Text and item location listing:
■ ■ ■ ■ ■ ■ ■
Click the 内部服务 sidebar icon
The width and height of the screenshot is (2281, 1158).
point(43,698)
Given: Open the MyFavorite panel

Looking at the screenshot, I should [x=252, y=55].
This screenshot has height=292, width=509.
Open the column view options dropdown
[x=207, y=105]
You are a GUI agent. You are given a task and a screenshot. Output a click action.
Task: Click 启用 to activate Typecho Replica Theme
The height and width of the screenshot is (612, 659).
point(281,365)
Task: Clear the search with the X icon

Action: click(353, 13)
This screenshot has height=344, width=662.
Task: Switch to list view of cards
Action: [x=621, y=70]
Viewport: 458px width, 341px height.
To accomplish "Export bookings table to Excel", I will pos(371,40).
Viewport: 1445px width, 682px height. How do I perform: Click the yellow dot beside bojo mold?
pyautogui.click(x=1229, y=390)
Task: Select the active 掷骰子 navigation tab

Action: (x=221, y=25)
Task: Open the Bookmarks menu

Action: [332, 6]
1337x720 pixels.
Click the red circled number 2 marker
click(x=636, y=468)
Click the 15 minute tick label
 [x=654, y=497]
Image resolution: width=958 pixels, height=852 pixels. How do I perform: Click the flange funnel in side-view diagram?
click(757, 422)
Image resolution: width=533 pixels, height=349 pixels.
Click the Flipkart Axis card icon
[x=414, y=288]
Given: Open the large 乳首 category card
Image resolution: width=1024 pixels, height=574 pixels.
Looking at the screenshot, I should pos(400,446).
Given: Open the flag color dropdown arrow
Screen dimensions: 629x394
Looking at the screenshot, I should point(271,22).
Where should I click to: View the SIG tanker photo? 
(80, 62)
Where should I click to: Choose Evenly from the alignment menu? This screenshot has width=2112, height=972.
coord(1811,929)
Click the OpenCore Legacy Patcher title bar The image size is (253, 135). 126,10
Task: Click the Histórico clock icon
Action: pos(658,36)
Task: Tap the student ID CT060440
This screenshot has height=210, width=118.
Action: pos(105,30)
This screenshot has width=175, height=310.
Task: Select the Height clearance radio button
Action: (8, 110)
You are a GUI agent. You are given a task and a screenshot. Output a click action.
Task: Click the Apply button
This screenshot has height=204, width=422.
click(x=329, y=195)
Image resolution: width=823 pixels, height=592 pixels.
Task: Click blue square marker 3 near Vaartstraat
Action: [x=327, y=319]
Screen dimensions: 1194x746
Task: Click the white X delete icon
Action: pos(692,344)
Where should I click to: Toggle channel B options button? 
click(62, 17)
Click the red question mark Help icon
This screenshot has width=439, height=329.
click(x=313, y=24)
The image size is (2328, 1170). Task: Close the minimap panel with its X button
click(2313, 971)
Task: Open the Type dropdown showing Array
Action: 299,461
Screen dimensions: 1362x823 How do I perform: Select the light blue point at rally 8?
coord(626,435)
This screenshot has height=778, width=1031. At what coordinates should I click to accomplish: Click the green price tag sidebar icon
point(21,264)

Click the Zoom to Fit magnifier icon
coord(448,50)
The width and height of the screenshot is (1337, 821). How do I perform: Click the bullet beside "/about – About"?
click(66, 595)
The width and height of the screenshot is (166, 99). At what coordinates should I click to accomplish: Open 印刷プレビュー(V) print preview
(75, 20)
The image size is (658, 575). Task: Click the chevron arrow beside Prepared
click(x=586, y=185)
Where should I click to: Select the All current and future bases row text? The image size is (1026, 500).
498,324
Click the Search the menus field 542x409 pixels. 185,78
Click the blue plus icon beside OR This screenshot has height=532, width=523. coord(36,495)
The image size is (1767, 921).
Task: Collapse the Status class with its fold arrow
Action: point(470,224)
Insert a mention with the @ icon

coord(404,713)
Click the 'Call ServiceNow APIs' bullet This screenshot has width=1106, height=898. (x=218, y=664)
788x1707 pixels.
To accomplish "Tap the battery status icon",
■ ■ ■ ■ ■ ■ ■
Rewrite the whole listing with each "Where should I click to" swapped for "Where do I click to", keeping everything else the same.

Click the 内部服务 sidebar icon
The width and height of the screenshot is (2281, 1158).
point(43,698)
Given: Open the MyFavorite panel

Looking at the screenshot, I should [x=252, y=55].
This screenshot has height=292, width=509.
Open the column view options dropdown
[x=207, y=105]
You are a GUI agent. You are given a task and a screenshot. Output a click action.
Task: Click 启用 to activate Typecho Replica Theme
The height and width of the screenshot is (612, 659).
point(281,365)
Task: Clear the search with the X icon

Action: click(353, 13)
This screenshot has height=344, width=662.
Task: Switch to list view of cards
Action: [x=621, y=70]
Viewport: 458px width, 341px height.
To accomplish "Export bookings table to Excel", I will pos(371,40).
Viewport: 1445px width, 682px height. How do I perform: Click the yellow dot beside bojo mold?
pyautogui.click(x=1229, y=390)
Task: Select the active 掷骰子 navigation tab

Action: (x=221, y=25)
Task: Open the Bookmarks menu

Action: [332, 6]
1337x720 pixels.
Click the red circled number 2 marker
click(x=636, y=468)
Click the 15 minute tick label
 [x=654, y=497]
Image resolution: width=958 pixels, height=852 pixels. How do I perform: Click the flange funnel in side-view diagram?
click(757, 422)
Image resolution: width=533 pixels, height=349 pixels.
Click the Flipkart Axis card icon
[x=414, y=288]
Given: Open the large 乳首 category card
Image resolution: width=1024 pixels, height=574 pixels.
Looking at the screenshot, I should pos(400,446).
Given: Open the flag color dropdown arrow
Screen dimensions: 629x394
Looking at the screenshot, I should point(271,22).
Where do I click to: View the SIG tanker photo? 
(80, 62)
Where do I click to: Choose Evenly from the alignment menu? This screenshot has width=2112, height=972.
coord(1811,929)
Click the OpenCore Legacy Patcher title bar The image size is (253, 135). 126,10
Task: Click the Histórico clock icon
Action: pos(658,36)
Task: Tap the student ID CT060440
This screenshot has height=210, width=118.
Action: pos(105,30)
This screenshot has width=175, height=310.
Task: Select the Height clearance radio button
Action: (8, 110)
You are a GUI agent. You are given a task and a screenshot. Output a click action.
Task: Click the Apply button
This screenshot has height=204, width=422.
click(x=329, y=195)
Image resolution: width=823 pixels, height=592 pixels.
Task: Click blue square marker 3 near Vaartstraat
Action: [x=327, y=319]
Screen dimensions: 1194x746
Task: Click the white X delete icon
Action: pos(692,344)
Where do I click to: Toggle channel B options button? 
click(62, 17)
Click the red question mark Help icon
This screenshot has width=439, height=329.
click(x=313, y=24)
The image size is (2328, 1170). Task: Close the minimap panel with its X button
click(2313, 971)
Task: Open the Type dropdown showing Array
Action: 299,461
Screen dimensions: 1362x823 How do I perform: Select the light blue point at rally 8?
coord(626,435)
This screenshot has height=778, width=1031. At what coordinates should I click to accomplish: Click the green price tag sidebar icon
point(21,264)

Click the Zoom to Fit magnifier icon
coord(448,50)
The width and height of the screenshot is (1337, 821). How do I perform: Click the bullet beside "/about – About"?
click(66, 595)
The width and height of the screenshot is (166, 99). At what coordinates should I click to accomplish: Open 印刷プレビュー(V) print preview
(75, 20)
The image size is (658, 575). Task: Click the chevron arrow beside Prepared
click(x=586, y=185)
Where do I click to: Select the All current and future bases row text? The image size is (1026, 500).
498,324
Click the Search the menus field 542x409 pixels. 185,78
Click the blue plus icon beside OR This screenshot has height=532, width=523. coord(36,495)
The image size is (1767, 921).
Task: Collapse the Status class with its fold arrow
Action: point(470,224)
Insert a mention with the @ icon

coord(404,713)
Click the 'Call ServiceNow APIs' bullet This screenshot has width=1106, height=898. (x=218, y=664)
788x1707 pixels.
To accomplish "Tap the battery status icon",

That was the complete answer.